WHAT IS EXPECTED ->
Gather every line from the records below that contains the word "green", and treat uppercase and lowercase letters as different.

— START OF DATA FOR THIS TASK —

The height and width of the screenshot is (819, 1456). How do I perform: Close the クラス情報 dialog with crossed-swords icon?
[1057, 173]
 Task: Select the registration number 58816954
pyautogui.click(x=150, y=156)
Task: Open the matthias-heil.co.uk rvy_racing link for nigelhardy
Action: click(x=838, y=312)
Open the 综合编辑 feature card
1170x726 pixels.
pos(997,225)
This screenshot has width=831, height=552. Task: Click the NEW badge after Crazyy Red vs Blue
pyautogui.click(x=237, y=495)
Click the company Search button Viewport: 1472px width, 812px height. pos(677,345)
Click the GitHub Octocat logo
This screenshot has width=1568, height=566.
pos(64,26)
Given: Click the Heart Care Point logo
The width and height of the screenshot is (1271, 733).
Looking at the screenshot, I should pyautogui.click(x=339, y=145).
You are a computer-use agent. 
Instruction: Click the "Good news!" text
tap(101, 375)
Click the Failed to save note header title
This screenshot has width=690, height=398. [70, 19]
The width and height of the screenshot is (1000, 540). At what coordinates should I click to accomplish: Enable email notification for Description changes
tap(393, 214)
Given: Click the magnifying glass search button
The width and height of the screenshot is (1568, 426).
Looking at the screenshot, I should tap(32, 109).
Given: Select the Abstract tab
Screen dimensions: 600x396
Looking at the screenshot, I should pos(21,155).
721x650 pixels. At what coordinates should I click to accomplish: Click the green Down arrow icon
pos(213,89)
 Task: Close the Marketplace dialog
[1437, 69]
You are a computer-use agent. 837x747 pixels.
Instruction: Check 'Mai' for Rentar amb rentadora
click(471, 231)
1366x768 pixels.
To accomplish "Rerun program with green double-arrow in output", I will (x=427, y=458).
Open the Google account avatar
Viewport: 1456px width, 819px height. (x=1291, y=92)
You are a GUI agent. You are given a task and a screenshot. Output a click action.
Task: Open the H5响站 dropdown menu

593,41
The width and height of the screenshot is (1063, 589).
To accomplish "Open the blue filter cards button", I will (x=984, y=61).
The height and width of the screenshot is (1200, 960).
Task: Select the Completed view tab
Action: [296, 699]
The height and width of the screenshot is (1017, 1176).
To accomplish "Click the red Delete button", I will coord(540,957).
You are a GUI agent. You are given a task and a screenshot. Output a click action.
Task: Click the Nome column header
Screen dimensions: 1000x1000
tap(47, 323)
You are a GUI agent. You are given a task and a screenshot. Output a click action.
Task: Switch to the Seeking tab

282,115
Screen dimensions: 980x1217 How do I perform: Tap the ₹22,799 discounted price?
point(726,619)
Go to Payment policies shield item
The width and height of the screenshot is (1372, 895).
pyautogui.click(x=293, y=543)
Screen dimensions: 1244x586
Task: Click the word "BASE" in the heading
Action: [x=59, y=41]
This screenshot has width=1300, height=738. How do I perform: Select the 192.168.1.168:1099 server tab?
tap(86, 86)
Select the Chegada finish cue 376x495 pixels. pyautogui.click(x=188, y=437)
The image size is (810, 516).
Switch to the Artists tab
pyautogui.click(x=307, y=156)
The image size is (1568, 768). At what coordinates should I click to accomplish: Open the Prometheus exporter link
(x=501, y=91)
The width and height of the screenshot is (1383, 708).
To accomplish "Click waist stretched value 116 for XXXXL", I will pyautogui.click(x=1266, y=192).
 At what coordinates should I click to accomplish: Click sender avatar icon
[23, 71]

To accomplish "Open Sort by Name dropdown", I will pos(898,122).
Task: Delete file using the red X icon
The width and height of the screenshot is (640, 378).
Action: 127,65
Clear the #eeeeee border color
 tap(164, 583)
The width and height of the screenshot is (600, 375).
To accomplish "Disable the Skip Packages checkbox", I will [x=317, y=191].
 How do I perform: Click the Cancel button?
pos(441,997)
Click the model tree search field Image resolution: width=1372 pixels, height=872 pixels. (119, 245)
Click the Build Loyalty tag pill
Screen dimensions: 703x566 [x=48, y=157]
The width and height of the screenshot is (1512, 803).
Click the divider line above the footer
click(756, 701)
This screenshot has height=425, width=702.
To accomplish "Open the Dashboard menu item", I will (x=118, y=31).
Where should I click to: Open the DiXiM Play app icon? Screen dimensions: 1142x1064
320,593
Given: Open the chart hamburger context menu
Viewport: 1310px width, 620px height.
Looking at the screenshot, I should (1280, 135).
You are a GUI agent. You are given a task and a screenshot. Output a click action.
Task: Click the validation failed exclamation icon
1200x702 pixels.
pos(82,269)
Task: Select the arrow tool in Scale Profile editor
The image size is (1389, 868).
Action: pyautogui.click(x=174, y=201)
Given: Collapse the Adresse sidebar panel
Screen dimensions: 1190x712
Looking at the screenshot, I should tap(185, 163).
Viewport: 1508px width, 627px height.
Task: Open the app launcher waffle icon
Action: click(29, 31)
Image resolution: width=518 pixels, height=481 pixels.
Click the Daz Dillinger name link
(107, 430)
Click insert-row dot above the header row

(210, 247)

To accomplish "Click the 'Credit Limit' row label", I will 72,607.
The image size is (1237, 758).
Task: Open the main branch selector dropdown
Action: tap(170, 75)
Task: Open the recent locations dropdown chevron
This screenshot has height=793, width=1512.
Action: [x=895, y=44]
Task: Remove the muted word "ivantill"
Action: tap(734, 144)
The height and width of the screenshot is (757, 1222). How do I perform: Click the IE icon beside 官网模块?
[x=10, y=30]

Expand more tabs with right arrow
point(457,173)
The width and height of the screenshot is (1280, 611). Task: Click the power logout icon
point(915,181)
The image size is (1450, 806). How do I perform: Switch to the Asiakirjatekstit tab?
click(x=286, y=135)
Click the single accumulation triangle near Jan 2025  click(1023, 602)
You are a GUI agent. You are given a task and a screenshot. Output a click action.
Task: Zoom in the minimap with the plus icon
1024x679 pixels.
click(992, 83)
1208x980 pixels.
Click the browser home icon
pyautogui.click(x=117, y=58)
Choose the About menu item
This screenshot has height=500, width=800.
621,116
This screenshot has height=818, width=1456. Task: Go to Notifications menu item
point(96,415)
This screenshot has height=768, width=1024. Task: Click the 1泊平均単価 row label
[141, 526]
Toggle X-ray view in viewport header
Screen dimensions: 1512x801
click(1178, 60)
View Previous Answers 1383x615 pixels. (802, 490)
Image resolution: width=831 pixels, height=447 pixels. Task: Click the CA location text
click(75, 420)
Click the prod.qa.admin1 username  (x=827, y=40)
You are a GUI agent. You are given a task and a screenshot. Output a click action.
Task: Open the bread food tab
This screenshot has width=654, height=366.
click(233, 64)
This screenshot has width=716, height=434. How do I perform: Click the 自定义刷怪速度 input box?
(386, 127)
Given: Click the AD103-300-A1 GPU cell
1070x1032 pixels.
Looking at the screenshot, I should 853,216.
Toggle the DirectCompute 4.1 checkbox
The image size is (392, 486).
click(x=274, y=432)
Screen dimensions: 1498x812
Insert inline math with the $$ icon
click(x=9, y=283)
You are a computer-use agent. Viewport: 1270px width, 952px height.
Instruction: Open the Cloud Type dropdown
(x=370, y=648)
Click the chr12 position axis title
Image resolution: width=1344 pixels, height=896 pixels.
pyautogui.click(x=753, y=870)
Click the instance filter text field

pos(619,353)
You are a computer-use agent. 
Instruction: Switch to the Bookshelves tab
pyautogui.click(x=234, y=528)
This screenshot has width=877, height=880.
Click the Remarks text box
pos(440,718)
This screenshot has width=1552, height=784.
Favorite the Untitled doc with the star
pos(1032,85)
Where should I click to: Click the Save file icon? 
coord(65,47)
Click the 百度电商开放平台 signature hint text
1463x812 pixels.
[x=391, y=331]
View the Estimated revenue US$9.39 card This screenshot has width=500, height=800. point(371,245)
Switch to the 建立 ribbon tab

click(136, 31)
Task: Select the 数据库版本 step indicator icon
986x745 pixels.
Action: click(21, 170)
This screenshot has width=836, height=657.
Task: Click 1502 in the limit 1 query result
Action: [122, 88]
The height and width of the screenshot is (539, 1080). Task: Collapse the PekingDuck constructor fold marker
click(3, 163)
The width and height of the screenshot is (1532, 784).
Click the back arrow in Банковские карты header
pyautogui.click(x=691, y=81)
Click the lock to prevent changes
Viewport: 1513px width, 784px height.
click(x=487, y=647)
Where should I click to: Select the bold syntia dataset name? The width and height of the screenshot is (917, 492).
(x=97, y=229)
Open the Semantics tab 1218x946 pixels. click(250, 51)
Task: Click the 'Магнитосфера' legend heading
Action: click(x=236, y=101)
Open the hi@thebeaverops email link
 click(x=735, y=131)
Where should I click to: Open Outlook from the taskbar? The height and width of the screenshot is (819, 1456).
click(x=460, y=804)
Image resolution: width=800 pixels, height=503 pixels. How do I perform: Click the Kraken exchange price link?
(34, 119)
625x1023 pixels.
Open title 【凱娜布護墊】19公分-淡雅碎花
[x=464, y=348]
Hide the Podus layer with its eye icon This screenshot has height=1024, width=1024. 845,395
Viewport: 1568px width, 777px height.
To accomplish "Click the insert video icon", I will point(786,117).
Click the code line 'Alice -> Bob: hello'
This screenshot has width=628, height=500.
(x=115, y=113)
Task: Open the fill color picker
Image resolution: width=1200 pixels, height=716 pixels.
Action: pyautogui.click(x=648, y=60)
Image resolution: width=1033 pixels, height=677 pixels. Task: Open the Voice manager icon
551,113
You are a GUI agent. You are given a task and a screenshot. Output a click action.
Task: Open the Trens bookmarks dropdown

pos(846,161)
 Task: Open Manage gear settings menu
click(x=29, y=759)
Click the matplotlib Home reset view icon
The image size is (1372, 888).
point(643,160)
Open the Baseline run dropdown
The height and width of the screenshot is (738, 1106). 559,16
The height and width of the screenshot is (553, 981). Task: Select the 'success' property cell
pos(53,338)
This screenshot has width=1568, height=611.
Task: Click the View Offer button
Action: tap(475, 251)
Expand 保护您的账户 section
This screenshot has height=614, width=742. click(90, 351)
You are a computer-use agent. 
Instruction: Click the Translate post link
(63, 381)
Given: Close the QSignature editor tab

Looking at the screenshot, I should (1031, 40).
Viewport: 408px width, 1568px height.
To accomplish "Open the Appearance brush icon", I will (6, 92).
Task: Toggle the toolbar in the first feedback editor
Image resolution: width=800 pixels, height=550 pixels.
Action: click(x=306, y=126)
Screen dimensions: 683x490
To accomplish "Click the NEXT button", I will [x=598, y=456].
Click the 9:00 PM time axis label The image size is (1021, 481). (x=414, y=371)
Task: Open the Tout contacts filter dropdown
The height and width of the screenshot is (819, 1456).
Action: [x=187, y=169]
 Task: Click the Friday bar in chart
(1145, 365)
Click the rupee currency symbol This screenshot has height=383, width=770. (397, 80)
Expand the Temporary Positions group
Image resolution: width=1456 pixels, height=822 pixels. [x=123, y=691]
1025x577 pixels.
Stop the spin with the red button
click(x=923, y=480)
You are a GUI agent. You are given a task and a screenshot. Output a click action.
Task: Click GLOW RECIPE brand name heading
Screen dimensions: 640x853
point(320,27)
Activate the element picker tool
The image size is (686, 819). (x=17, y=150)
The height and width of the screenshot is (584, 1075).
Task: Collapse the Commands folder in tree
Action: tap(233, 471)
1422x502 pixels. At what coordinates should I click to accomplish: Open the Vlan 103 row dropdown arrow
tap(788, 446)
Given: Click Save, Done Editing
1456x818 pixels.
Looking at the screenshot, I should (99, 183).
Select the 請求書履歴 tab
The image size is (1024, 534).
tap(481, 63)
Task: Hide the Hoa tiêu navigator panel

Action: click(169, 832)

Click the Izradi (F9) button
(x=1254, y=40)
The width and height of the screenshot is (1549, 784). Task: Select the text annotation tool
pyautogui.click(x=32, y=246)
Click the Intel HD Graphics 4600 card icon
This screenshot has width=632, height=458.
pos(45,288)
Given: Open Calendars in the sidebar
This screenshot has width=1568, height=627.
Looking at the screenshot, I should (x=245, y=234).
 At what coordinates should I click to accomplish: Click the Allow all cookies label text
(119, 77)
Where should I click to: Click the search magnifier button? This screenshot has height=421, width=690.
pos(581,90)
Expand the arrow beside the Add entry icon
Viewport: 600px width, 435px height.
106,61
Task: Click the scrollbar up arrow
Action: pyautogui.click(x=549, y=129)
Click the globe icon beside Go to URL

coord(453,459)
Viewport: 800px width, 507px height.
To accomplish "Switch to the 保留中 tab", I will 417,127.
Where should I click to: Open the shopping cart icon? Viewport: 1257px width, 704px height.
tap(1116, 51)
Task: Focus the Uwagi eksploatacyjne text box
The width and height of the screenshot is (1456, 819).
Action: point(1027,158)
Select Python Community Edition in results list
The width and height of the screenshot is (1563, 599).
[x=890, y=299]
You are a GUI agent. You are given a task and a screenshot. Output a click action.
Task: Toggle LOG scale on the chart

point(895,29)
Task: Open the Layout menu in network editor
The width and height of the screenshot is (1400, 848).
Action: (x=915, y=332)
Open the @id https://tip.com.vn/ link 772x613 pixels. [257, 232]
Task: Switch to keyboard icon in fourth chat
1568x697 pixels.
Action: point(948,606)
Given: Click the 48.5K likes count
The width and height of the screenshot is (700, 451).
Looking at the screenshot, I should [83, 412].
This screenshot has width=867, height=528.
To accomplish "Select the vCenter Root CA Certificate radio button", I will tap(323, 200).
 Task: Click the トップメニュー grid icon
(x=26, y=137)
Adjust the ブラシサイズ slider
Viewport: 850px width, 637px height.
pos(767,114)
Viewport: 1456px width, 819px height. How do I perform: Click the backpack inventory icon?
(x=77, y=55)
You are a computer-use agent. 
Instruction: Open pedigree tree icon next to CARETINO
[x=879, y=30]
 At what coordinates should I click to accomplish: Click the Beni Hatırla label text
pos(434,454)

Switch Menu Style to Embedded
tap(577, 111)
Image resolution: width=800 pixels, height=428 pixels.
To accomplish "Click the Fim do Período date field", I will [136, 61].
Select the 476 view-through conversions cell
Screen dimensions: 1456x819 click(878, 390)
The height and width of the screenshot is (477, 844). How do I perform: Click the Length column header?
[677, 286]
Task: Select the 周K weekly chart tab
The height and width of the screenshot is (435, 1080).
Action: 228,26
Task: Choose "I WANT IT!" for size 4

— END OF DATA FOR THIS TASK —

FINISHED TASK ->
721x650 pixels. At what coordinates should I click to accomplish: Click the green Down arrow icon
To accomplish "Rerun program with green double-arrow in output", I will (x=427, y=458).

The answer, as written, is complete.